The best way, I think, to appreciate Flannery O’Connor is to say to somebody else who is familiar with her work something like: “The monks of old slept in their coffins.” Or, “Jesus thrown everything off balance.” In context, one of the funniest and most terrible lines in American literature is “Shut up, Bobby Lee. It’s no real pleasure in life”—which is the last sentence in “A Good Man Is Hard to Find.” But you have to read the story in order to appreciate how funny it is and how awful it is. There’s a moment in Wise Blood that I love. A guy called Enoch Emory has told Hazel Motes that there’s a mummy in the place they’re going to, and he has to show it to him:

He pointed down through the trees. “Muvseevum,” he said. The strange word made him shiver. That was the first time he had ever said it aloud. A piece of gray building was showing where he pointed. It grew larger as they went down the hill, then as they came to the end of the wood and stepped out on the gravel driveway, it seemed to shrink suddenly. It was round and soot-colored. There were columns at the front of it and in between each column there was an eyeless stone woman holding a pot in her hand. A concrete band was over the columns and the letters, MVSEVM, were cut into it. Enoch was afraid to pronounce the word again.

Every time I see a museum I just think “Muvseevum,” and there’s pleasure in that.

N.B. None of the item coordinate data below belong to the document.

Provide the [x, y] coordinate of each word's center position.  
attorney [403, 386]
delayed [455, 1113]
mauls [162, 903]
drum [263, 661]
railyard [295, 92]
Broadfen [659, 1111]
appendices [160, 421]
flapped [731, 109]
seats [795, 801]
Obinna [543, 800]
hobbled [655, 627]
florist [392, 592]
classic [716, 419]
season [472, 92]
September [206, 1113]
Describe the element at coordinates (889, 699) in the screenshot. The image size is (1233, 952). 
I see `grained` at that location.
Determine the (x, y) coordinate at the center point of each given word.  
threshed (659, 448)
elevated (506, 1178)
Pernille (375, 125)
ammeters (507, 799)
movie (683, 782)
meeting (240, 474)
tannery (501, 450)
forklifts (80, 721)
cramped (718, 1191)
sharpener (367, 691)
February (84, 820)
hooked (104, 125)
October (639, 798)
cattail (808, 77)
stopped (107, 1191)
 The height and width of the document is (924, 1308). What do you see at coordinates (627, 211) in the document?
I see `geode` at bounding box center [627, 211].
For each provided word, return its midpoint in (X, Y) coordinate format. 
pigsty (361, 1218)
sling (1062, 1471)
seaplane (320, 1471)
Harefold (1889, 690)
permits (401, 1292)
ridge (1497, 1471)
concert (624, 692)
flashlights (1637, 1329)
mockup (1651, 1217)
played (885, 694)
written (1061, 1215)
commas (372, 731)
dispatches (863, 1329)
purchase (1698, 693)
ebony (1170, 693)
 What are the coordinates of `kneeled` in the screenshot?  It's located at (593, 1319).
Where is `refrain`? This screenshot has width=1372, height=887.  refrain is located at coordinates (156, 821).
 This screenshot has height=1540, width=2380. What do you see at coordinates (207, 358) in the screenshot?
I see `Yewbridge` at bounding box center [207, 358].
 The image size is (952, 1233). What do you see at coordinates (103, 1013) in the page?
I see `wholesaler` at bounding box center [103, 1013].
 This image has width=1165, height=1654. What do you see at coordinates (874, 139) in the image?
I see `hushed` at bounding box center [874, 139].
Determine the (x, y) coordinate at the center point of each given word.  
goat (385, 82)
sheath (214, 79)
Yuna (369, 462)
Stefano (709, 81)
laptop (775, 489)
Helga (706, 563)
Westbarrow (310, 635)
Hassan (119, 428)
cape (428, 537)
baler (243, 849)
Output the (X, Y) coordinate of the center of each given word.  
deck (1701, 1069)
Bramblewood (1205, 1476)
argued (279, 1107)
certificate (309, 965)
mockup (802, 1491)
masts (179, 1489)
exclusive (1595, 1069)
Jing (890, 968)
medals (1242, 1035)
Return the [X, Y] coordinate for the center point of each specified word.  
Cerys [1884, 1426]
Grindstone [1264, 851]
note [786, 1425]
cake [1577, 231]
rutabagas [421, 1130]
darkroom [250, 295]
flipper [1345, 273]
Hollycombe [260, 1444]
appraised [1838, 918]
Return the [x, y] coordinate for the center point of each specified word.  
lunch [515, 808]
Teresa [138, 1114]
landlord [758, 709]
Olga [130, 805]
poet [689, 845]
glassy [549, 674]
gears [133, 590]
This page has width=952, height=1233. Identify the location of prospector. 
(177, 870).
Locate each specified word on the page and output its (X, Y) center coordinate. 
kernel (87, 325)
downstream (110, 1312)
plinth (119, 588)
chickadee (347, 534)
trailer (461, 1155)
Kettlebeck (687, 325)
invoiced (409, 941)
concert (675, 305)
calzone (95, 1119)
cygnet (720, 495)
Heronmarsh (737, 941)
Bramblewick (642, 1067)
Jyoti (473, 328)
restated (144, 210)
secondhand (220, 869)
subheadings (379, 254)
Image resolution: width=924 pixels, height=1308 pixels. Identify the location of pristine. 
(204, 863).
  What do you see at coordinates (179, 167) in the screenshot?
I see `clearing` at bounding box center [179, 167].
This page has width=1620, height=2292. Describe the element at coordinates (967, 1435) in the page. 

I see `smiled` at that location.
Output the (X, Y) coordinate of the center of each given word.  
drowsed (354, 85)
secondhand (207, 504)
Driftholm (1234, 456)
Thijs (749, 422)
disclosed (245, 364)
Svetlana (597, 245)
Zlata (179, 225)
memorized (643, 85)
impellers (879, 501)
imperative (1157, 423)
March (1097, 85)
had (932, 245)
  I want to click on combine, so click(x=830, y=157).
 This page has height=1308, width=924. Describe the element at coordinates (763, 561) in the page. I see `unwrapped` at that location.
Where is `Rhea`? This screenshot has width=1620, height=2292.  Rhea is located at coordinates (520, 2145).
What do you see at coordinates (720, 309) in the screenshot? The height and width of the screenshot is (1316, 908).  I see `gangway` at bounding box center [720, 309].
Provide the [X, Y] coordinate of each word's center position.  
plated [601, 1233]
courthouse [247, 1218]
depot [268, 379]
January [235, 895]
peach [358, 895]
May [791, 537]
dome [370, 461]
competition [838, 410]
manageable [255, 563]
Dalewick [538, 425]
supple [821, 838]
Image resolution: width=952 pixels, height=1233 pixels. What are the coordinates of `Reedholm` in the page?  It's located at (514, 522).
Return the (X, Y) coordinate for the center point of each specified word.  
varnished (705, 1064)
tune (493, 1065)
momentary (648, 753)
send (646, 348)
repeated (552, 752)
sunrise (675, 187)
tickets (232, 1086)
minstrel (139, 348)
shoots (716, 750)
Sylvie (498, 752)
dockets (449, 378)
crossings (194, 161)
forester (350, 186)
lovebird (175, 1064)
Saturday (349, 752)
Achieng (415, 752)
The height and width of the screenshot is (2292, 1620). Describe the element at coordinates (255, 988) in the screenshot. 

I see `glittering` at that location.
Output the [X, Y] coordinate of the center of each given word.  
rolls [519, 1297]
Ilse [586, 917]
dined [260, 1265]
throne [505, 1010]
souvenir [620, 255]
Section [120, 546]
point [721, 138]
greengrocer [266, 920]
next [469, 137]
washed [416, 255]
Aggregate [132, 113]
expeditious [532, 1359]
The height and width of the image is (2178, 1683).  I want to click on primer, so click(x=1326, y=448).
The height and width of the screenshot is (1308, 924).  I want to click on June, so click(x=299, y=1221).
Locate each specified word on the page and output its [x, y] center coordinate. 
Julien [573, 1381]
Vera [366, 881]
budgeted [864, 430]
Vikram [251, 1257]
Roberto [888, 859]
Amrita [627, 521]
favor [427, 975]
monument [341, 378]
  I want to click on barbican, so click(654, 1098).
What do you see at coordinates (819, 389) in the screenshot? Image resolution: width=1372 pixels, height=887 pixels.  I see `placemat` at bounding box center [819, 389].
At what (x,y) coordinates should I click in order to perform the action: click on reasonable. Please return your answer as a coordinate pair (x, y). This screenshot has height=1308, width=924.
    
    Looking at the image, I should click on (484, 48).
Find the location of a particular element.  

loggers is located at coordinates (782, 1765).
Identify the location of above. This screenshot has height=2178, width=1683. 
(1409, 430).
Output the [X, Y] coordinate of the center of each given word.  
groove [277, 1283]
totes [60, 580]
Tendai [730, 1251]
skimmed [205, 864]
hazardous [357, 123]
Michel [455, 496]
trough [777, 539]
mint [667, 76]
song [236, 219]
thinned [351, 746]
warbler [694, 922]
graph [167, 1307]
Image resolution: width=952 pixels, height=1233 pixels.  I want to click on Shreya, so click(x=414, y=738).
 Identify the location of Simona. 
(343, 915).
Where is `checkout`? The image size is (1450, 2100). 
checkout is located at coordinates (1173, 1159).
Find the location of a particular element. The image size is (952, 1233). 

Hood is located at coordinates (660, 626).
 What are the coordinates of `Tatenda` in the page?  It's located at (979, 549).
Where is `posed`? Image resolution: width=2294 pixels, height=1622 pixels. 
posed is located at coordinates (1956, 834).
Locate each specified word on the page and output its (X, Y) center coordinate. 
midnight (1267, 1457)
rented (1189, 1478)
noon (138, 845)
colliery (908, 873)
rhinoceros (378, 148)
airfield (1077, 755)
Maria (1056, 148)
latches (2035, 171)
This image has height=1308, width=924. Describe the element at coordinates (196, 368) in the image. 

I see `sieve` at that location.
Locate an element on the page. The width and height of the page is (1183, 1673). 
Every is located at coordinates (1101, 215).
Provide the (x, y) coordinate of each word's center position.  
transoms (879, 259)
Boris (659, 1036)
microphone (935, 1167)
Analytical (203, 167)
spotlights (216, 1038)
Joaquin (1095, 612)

One thing that the South can be proud of is that our candidates for the greatest American musical figure, Louis Armstrong, and greatest American novelist, William Faulkner, and greatest playwright, Tennessee Williams, and greatest American short story writer, Flannery O’Connor, could all write things that make you laugh. The North can come up with some good candidates, but I don’t think they’re funny. Flannery O’Connor’s humor is hard to capture in conversation. In her essay about having peacocks, which is what she went to after backward-walking chickens, she wrote: “Frequently the cock combines the lifting of his tail with the raising of his voice. He appears to receive through his feet some shock from the center of the earth, which travels upward through him and is released: Eee-ooo-ii! Eee-ooo-ii! To the melancholy this sound is melancholy and to the hysterical it is hysterical. To me it has always sounded like a cheer for an invisible parade.”